The city of Montreal is taking new measures to assess the safety of downtown buildings, after a concrete slab fell from the aging Marriott Hotel back in July, killing a 33-year-old woman while she ate dinner with her husband.

City Hall is sending out letters to several building owners, asking for engineers' reports certifying the buildings and their underground facilities, such as parking garages, are safe.

It's the latest move following a series of problems with buildings in the downtown core. Two years ago, cracks were discovered in a tunnel under a major downtown street, De Maisonneuve Blvd. That forced the evacuation of The Bay and other buildings in the downtown core.

The city sent notices to the owners of 63 other buildings that have underground structures, demanding inspection reports.

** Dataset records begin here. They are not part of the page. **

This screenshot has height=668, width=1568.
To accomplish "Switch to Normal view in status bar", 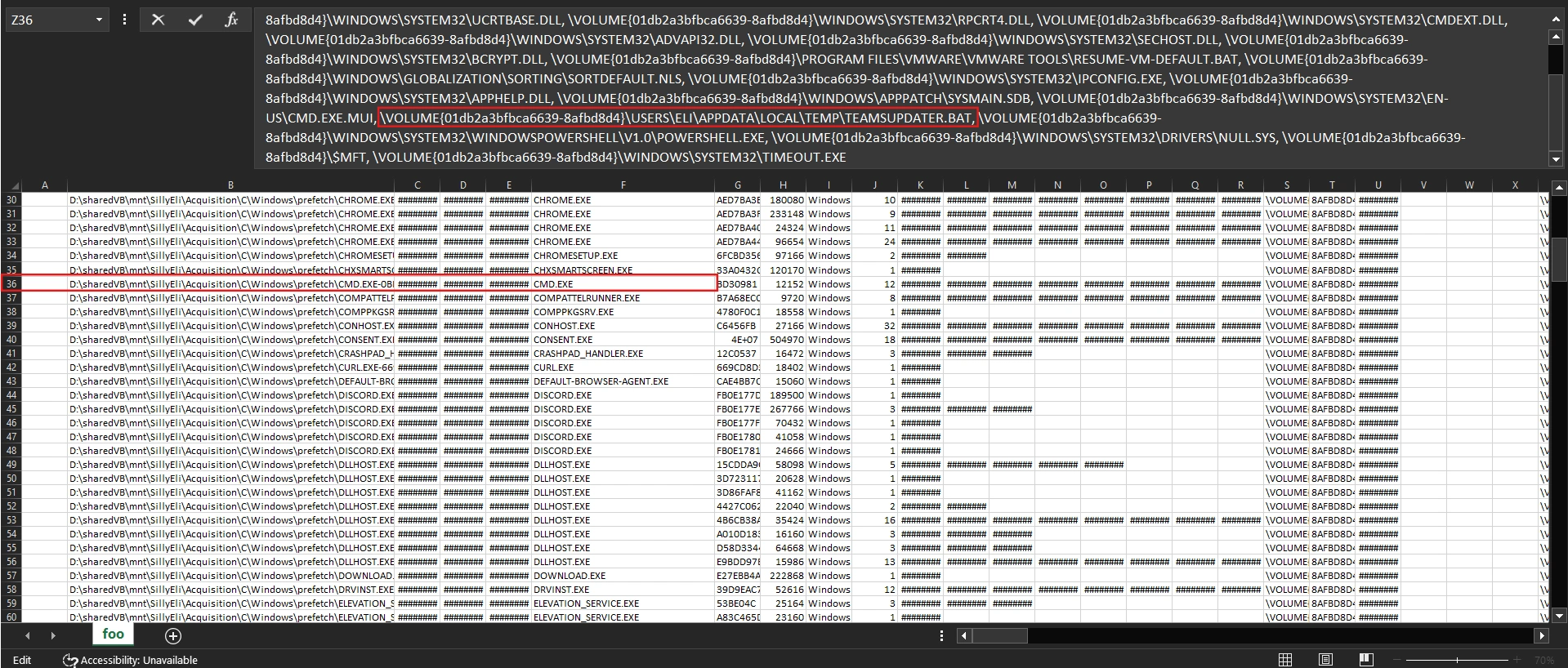I will 1284,659.
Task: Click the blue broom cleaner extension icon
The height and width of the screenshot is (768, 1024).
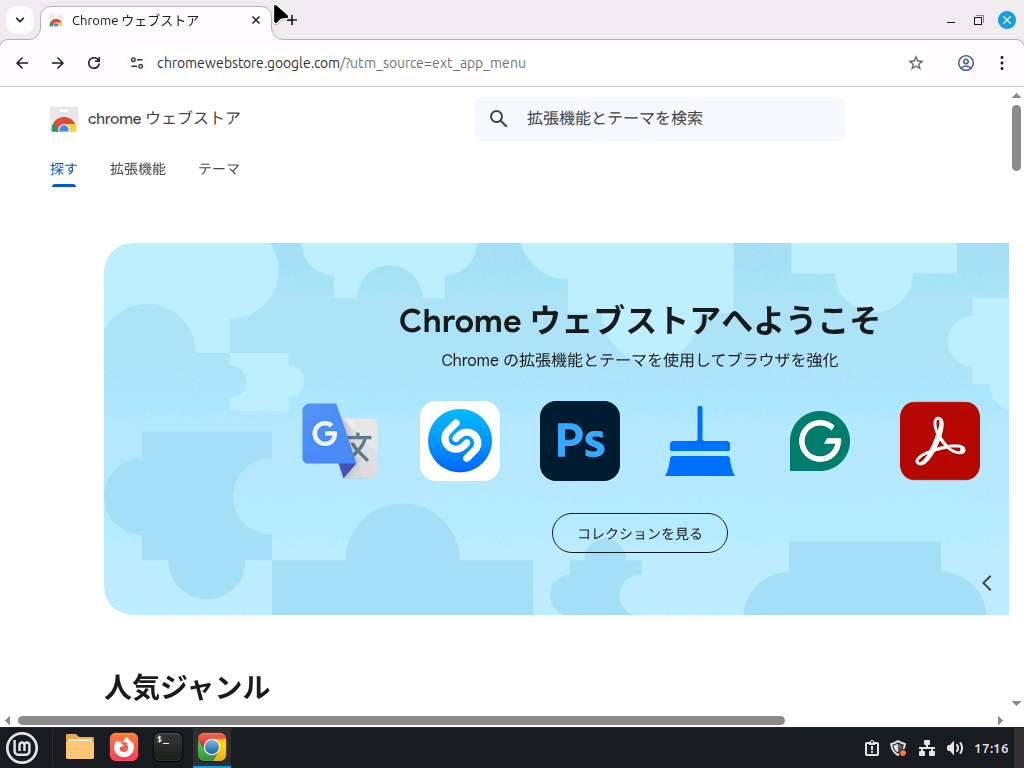Action: tap(700, 440)
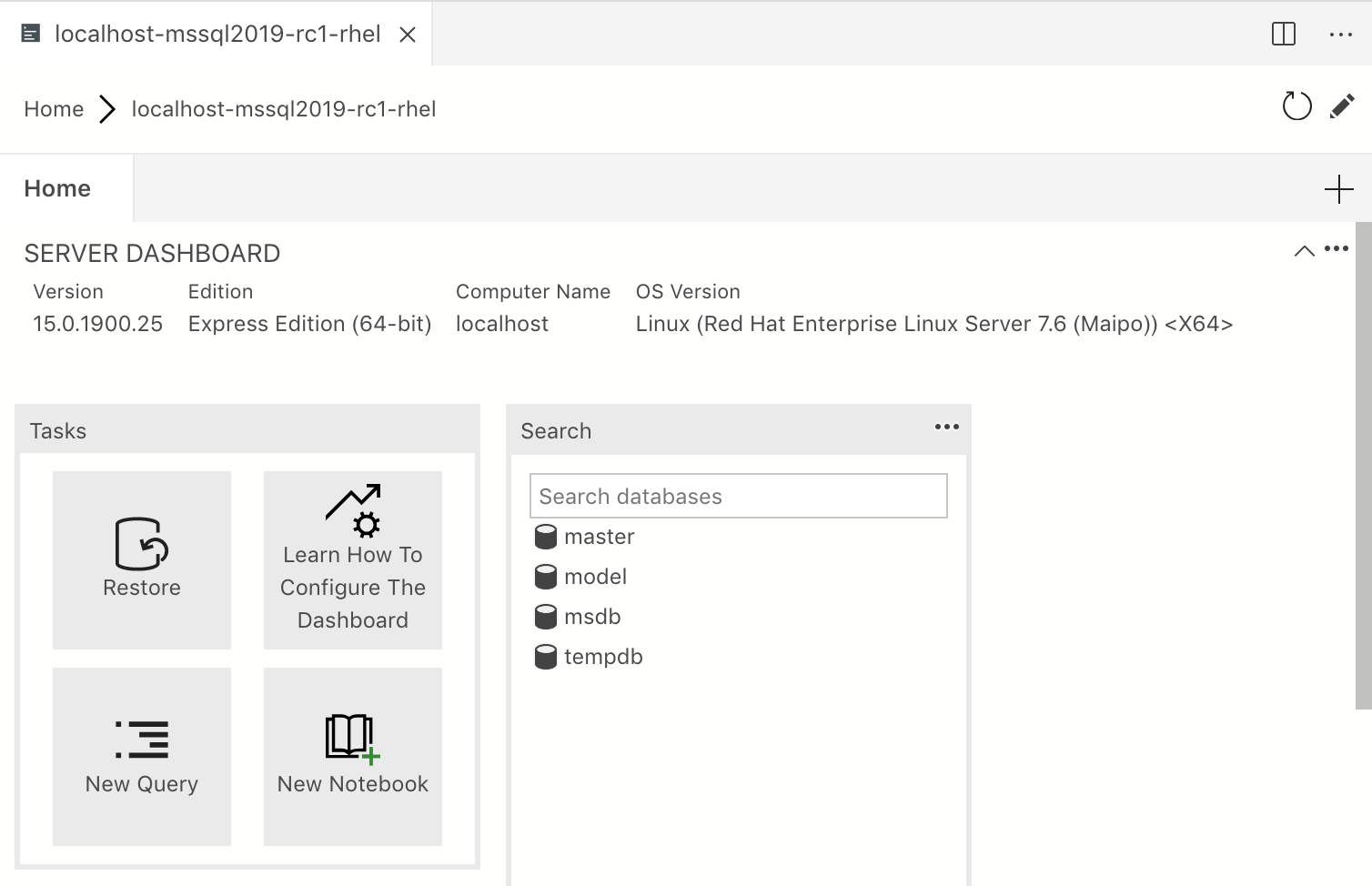Select the tempdb database entry

603,657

But only a quarter of them replied.

Now, following the death of 33-year-old Lea Guilbeault who was struck by a piece of concrete that fell from a building in July, the city is insisting on the remaining safety reports, and has asked building owners to comply immediately.

Quebec's building watchdog, the Regie du Batiment, is expected to send similar notes to landlords.

Montreal Mayor Gerald Tremblay insists the underground city is safe but says precautionary inspections are needed at several buildings.

"The information I have is that there's no danger for the public but I'd like to see that in writing," said Tremblay.

Prof. Saeed Mirza, a structural engineer with McGill University, says Montreal's brutal winters can easily degrade a building's underground facilities.

"There is salt and snowmelt coming down into the ground and it causes corrosion in the steel reinforcements and leads to other deterioration in the concrete. The result is the underground infrastructure would be deteriorating if it is not maintained properly," Mirza told Canada AM Wednesday.

He said many of the buildings in Montreal are old and really should be inspected, to prevent another tragedy like the one this summer.

"The Marriott, where the piece of concrete fell on that poor woman at the outdoor restaurant, that building had not been inspected since 2000. We now know there was deterioration going on," he said.

Mirza says the real problem is that engineers are not designing buildings with future maintenance needs in mind. Instead, they are focusing on keeping costs down in the initial build.

"I call it 'design, build and forget.' The maintenance part is just left to somebody else," he says.

Some of the structural components of the Marriot Hotel, for example, cannot even be accessed and therefore, can't be assessed for integrity.

Two months after the accident, inspectors still haven't been able to do a full inspection. The block is still closed to traffic, as the owners have yet to release a safety report.

Mirza says building constructors need to think about structural maintenance needs in the future, just as car manufacturers provide detailed maintenance manuals to new owners. They know that all cars will need to be fixed at some point, to extend their lives; so builders should be thinking the same way.

"I believe there has to be a paradigm shift here where an engineer designs and builds for the entire service life."

That may mean more costs upfront during construction, says Mirza, but buildings would require less maintenance later on and repairs would be simpler.

Tremblay has asked the city's legal department to study New York City's Law 11, which requires mandatory inspections of building facades every five years, and see if something similar can be implemented here.